I just posted the second half of my interview with Blake Ross, the extraordinary 19-year-old Firefox pioneer, over at the book site. This follows closely a lunch with his partner Joe Hewitt and a talk on the formation of ICQ with Yossi Vardi. I've been high as a kite from these. This happens to me when I get around people with entrepreneurial souls. It has happened like that through a life of working with them.
It dawned on me tonight, that start ups I've known divide into tellers of two stories:
(1) We saw a sustainable economic opportunity, drew up a business plan and raised some capital;
(2) We developed this because we had to. We wanted something that we could use ourselves and share with our friends and now that we've made it, we need to spread the word to others, so that they can see how cool it is.

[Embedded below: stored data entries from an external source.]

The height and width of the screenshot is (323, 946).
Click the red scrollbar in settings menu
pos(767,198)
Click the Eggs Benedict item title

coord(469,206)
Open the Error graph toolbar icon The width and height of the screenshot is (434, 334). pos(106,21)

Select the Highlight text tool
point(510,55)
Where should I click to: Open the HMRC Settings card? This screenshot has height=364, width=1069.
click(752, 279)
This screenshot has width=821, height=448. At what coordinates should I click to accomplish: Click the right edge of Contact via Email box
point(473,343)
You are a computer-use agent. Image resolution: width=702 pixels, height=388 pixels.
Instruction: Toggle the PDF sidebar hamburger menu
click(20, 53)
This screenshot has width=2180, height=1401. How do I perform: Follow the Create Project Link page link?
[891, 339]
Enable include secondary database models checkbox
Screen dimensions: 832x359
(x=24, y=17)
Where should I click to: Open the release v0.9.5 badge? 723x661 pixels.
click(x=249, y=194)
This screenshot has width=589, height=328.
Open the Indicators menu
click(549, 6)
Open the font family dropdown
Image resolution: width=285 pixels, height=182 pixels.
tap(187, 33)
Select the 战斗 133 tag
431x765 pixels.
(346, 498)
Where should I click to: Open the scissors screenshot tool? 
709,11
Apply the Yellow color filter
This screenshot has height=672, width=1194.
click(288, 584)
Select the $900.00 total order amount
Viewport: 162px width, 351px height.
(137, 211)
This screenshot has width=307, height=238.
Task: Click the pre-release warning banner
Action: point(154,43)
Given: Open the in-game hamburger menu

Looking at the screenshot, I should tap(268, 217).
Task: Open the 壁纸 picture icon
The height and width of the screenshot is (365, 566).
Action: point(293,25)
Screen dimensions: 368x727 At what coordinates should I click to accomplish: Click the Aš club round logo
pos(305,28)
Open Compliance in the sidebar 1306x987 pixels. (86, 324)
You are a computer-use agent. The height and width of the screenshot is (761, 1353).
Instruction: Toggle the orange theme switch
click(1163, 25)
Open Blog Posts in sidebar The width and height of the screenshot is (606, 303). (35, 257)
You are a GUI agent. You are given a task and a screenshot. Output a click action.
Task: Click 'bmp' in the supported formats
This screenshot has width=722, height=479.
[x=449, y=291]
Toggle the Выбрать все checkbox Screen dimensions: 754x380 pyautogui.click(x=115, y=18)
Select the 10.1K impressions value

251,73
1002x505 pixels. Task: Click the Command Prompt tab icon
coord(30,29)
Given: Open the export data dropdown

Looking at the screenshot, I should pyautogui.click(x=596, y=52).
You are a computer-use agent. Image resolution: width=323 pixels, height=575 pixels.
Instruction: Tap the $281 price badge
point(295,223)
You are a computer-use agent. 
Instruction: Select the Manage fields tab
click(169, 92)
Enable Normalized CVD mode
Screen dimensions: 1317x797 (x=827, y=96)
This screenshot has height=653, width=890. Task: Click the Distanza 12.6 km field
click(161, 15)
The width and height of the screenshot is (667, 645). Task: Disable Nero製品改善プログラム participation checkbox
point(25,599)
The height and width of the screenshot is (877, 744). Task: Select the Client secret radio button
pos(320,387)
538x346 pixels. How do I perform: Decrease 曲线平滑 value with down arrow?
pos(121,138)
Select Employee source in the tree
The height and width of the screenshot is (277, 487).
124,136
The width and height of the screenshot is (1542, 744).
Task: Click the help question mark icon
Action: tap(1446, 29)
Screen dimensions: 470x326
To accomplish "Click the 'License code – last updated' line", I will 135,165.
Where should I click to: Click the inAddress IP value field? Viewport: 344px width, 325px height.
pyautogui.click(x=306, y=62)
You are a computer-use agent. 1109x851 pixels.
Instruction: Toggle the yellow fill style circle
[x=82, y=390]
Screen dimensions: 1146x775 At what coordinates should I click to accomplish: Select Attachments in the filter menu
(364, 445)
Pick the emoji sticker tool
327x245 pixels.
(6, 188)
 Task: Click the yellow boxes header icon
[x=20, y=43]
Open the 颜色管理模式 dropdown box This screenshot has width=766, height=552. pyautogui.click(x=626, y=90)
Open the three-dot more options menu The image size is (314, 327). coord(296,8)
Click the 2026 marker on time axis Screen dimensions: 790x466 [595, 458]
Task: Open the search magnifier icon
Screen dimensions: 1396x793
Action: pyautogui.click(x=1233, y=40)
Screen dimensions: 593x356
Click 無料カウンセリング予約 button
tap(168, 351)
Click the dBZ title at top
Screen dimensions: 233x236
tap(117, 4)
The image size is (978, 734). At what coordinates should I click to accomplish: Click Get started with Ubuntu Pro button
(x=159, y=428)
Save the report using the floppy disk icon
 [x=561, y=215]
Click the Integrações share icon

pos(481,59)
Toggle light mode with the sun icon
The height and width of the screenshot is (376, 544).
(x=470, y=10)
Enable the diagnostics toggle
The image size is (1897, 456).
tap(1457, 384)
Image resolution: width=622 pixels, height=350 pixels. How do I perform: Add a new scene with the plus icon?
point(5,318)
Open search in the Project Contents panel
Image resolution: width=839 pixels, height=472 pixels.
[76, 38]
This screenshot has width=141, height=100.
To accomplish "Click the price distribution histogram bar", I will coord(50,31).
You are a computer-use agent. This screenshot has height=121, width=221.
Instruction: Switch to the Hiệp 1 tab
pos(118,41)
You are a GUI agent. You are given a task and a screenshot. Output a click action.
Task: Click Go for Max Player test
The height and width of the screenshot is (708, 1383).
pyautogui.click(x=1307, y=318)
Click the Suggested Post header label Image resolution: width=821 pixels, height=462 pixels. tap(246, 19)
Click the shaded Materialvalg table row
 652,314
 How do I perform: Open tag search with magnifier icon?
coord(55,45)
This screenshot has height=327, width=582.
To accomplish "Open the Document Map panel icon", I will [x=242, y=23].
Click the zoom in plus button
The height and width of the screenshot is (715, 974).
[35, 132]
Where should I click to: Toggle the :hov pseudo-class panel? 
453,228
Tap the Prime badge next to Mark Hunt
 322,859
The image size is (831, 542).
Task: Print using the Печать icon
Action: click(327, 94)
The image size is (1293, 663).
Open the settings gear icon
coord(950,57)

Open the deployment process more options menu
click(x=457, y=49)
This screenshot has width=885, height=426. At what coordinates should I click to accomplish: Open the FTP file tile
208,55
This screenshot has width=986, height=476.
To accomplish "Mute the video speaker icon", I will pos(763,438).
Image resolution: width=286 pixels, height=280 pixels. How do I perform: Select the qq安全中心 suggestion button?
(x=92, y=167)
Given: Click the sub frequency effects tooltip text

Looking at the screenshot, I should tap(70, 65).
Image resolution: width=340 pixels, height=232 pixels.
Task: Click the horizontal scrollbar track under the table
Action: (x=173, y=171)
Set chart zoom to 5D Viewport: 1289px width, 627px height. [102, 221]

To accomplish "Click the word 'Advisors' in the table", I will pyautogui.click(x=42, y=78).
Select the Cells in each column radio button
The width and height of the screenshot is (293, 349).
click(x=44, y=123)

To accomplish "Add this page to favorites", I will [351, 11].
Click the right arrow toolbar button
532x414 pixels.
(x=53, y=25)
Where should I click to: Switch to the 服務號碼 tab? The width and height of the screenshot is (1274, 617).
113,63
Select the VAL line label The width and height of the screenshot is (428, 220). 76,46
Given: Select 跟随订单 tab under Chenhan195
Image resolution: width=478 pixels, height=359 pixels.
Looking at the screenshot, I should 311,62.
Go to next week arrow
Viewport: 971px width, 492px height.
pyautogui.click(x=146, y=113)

The former isn't so bad, and lots of perfectly fine companies get created that way. But the ones I love--have always loved for over 20 years, are the guts with an idea, a passion and a dream.
Four Israeli kids started ICQ because they wanted to chat online with their friends. Now there's 360 million downloads. The Firefox guys didn't even think about Microsoft IE when they started. They just wanted to use a browser that work right. And now there's 30 nearly 30 million downloads in less than four months, and the world is already changed because of how they did it.
At the beginning of my career, I met a couple of Unixheads name Bill Joy and Andy Bechtlshime, who thought it would be cool to build workstations for engineering friends to use in labs. I've been fortunate in living a life in a place where I can just keep meeting people like that.
They keep me young. The preserve my optimism.
I think the only viable way to get interest in your idea is to just do the idea. 'Open companies' like Firefox have set a precedent with investors that has raised the bar. You have to at least have a proof of concept, in technology at least, to even get an audience with investors. The worlds going to get tougher but a lot better for it!